___ Information supplied ___
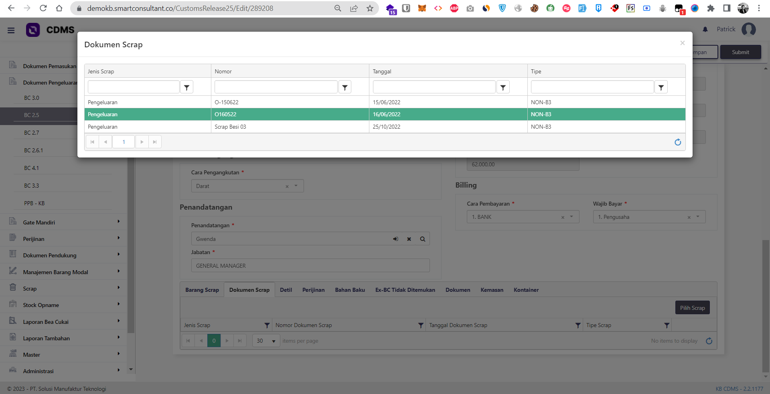770x394 pixels.
Task: Open the hamburger menu next to CDMS
Action: pyautogui.click(x=11, y=30)
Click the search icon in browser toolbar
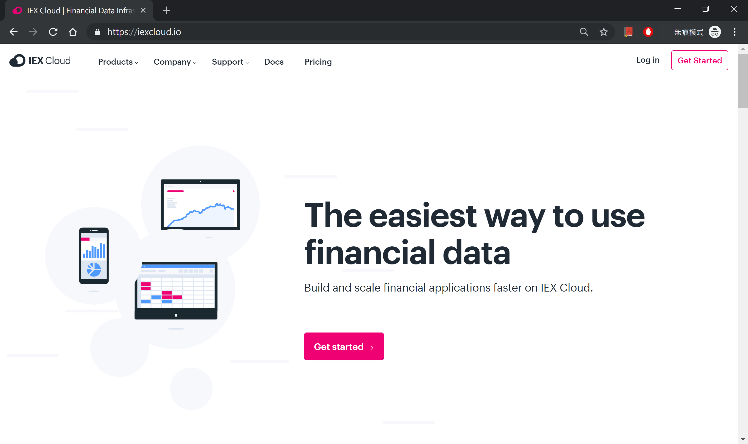The image size is (748, 444). point(584,32)
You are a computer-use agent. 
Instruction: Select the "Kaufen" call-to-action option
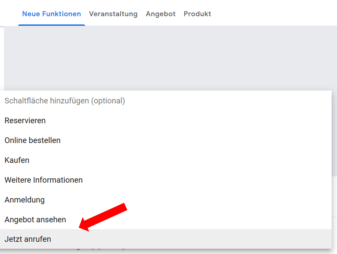[17, 160]
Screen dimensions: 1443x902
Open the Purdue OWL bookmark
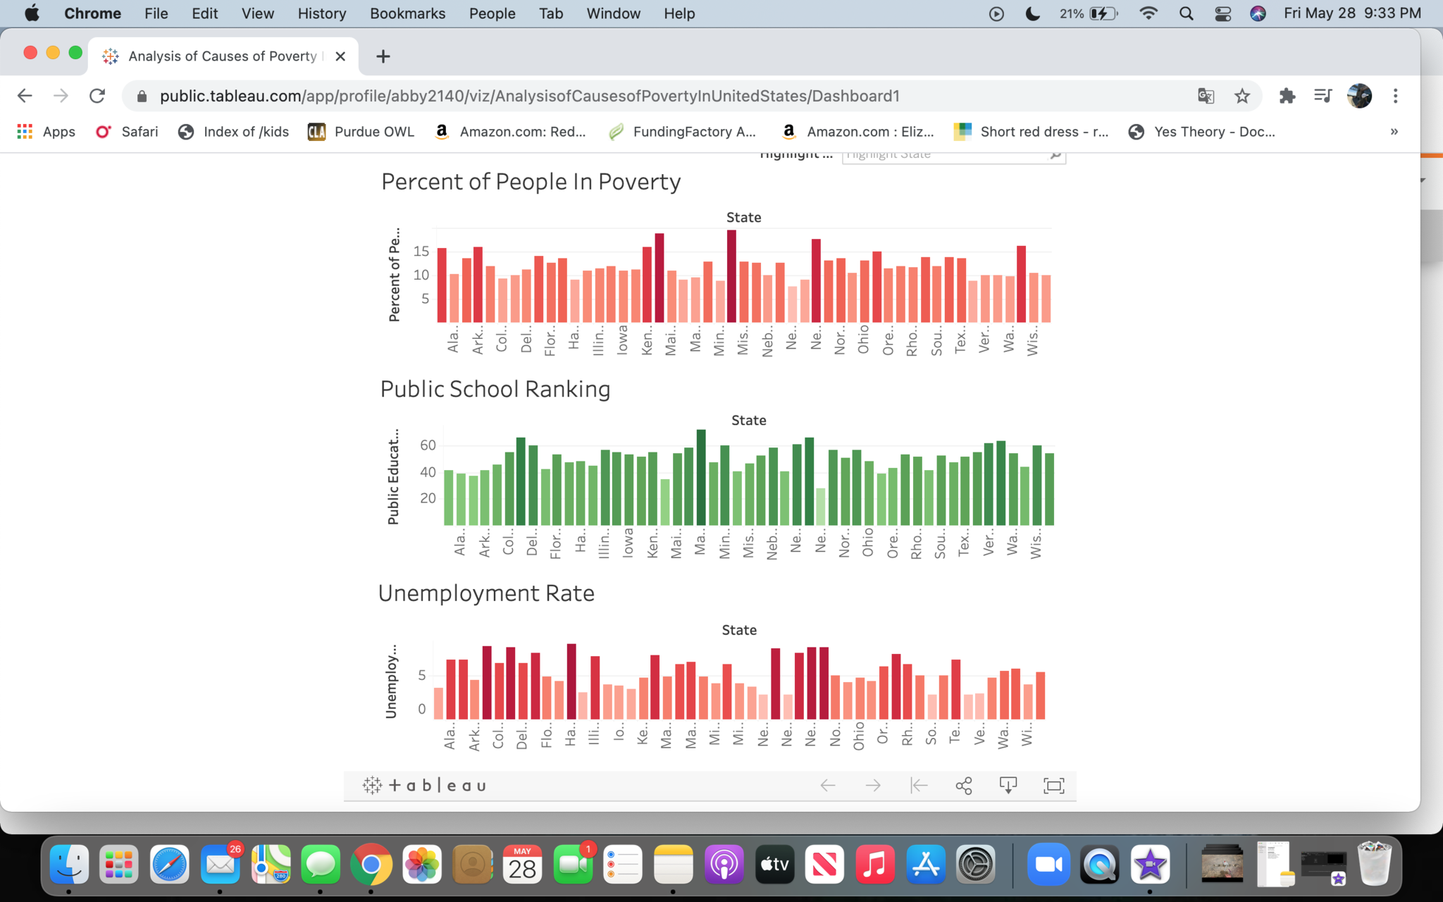coord(361,132)
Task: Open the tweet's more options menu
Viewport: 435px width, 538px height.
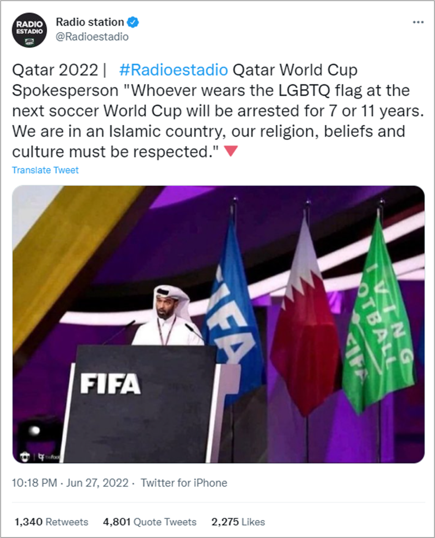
___
**What is needed**
Print the listing above line for line, without the pictures.

**Final result**
770x394 pixels.
Task: Open the hamburger menu next to CDMS
Action: pyautogui.click(x=11, y=30)
Click the search icon in browser toolbar
The image size is (748, 444). point(584,32)
You are a computer-use agent. 
Instruction: Select the "Kaufen" call-to-action option
[17, 160]
Screen dimensions: 1443x902
Open the Purdue OWL bookmark
coord(361,132)
Task: Open the tweet's more options menu
Viewport: 435px width, 538px height.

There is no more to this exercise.